Pero, por favor, por favor, estamos rodeados de hipócritas, no en la familia, en el mundo entero estamos rodeados de hipócritas.

Hipócritas, que lo único que hacen es señalar y señalar, pero ¿por qué no se señalan así mismos? Tú me dirás que estoy reactiva e intolerante. Y si lo estoy, pero yo lo reconozco.

 

Karina: Todos los seres humanos necesitamos tranquilidad, necesitamos sentirnos queridos y en esa tranquilidad y en ese sentirnos queridos es más fácil encontrar que es lo mejor para nosotros. ¿Cuál es el camino? ¿Para qué cosas somos buenos? ¿Para qué cosas tenemos habilidades? ¿Qué realmente deseamos hacer de nuestras vidas?

 

Sira-El: Todo esto último que dijiste es maravilloso.

Pero vamos a tachar lo primero. Para hacer todo eso que dijiste que me parece muy bueno, tenemos que tener la necesidad de sentirnos queridos, de sentirnos aceptados.

Pero ser queridos significa, antes que nada, querida Maestra, discúlpame si te contradigo: Es sentirnos aceptados y a veces, los mayores, (lo estoy diciendo con una ironía tremenda), no se dan cuenta que tú estás allí. Es como que tú eres una cosa, eres un objeto, entonces cambian ideas, formas de pensar, pero no de manera pacífica. Y uno huele, huele, olfatea el alejamiento, pero a su vez ese alejamiento también lo siento yo como parte del grupo.

 

Karina: Un alejamiento afectivo.

 

Sira-EL: Sí, obvio, pero más vale.

 

Karina: Mira, yo desearía enviarte en este momento y a partir de este instante mucha luz, mucha luz para ti, para que puedas estar más tranquila, para que puedas encontrar claridad, para que haya tranquilidad en tu medio. Es importante saber que, bueno, sentirnos queridos, sentirnos respetados, comienza por eso, sentirnos respetados y respetar únicamente es posible si nosotros amamos a la otra persona, ¿no?

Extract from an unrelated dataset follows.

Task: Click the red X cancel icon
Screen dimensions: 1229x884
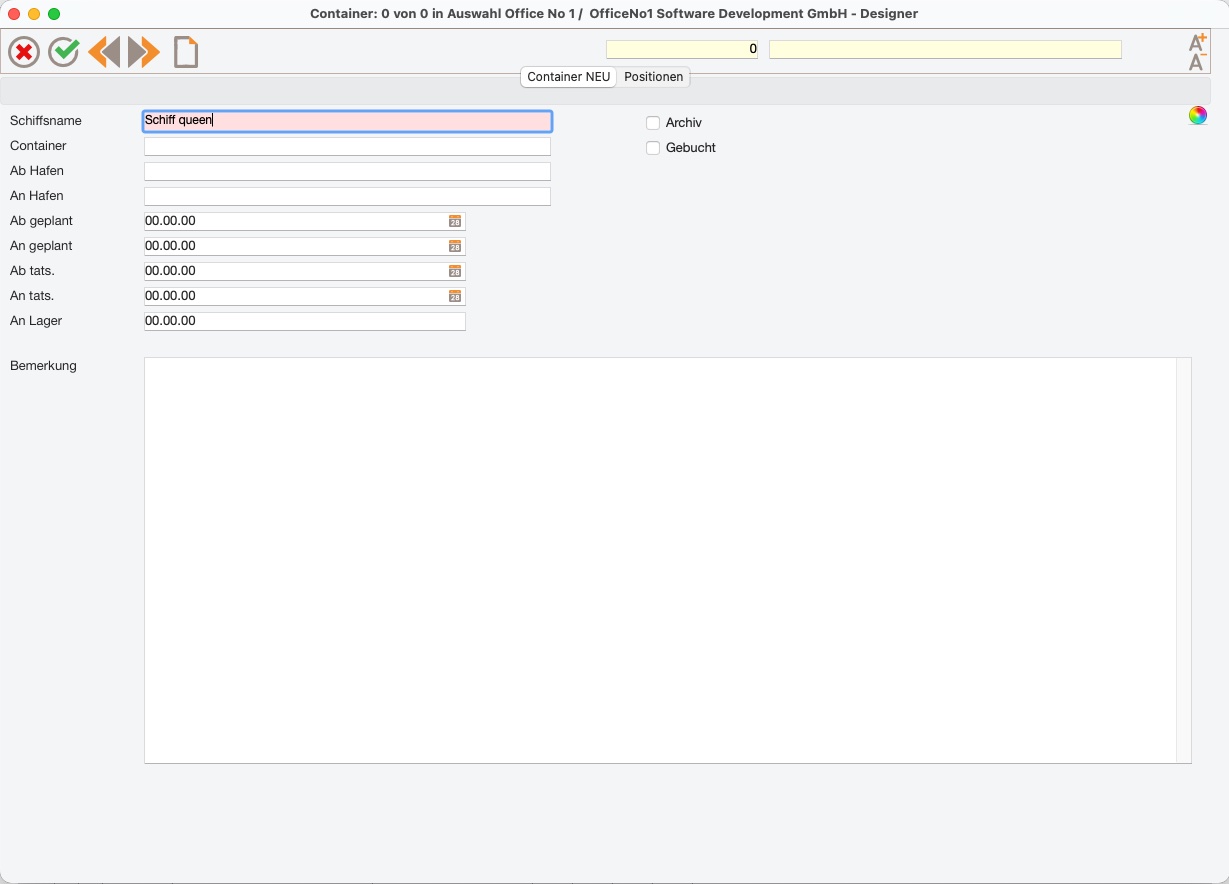Action: 24,52
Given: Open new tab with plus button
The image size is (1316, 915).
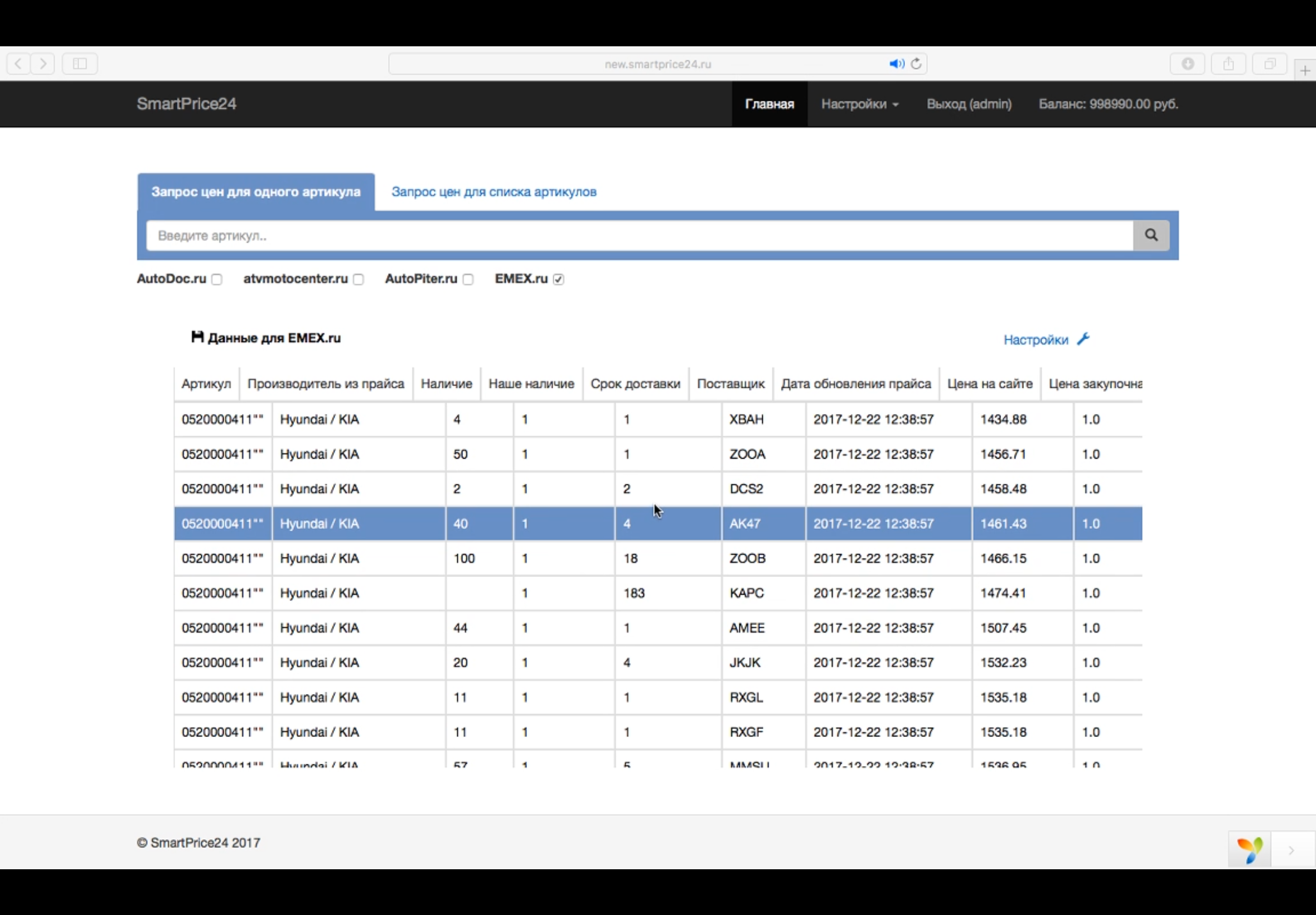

Amar al otro es respetarlo, si no lo respetamos, no podemos decir que lo amamos, ¿sí?

 

Sira-El: Perdón, perdón, perdón, amar al otro. Hay un gran maestro que dice que tenemos que empezar por nosotros mismos y yo en este momento tengo muchas dudas de ser aceptada por mi propio ser. Tal vez no me siento respetada, tal vez me mire al espejo y no me guste.

¿Pero hasta qué punto yo tengo la culpa?

 

Karina: No estoy hablando de culpas, ¿sí? No te estoy diciendo que tú tengas la culpa. Lo que voy a estar intencionado es que toda esa luz te aclares, te serene y esa luz esté dentro de ti y esté en tu entorno, que tu entorno te ayude a sentirte más querida, más respetada, más valorada. Y que tú también puedas empezar a encontrar ese respeto y esa valorización de ti misma.

 

Sira-El: Las palabras son muy lindas, pero eso lo tendrían que entender ellos, no solamente yo. De mi parte, a veces le pongo ganas, pero a veces, honestamente, me agota.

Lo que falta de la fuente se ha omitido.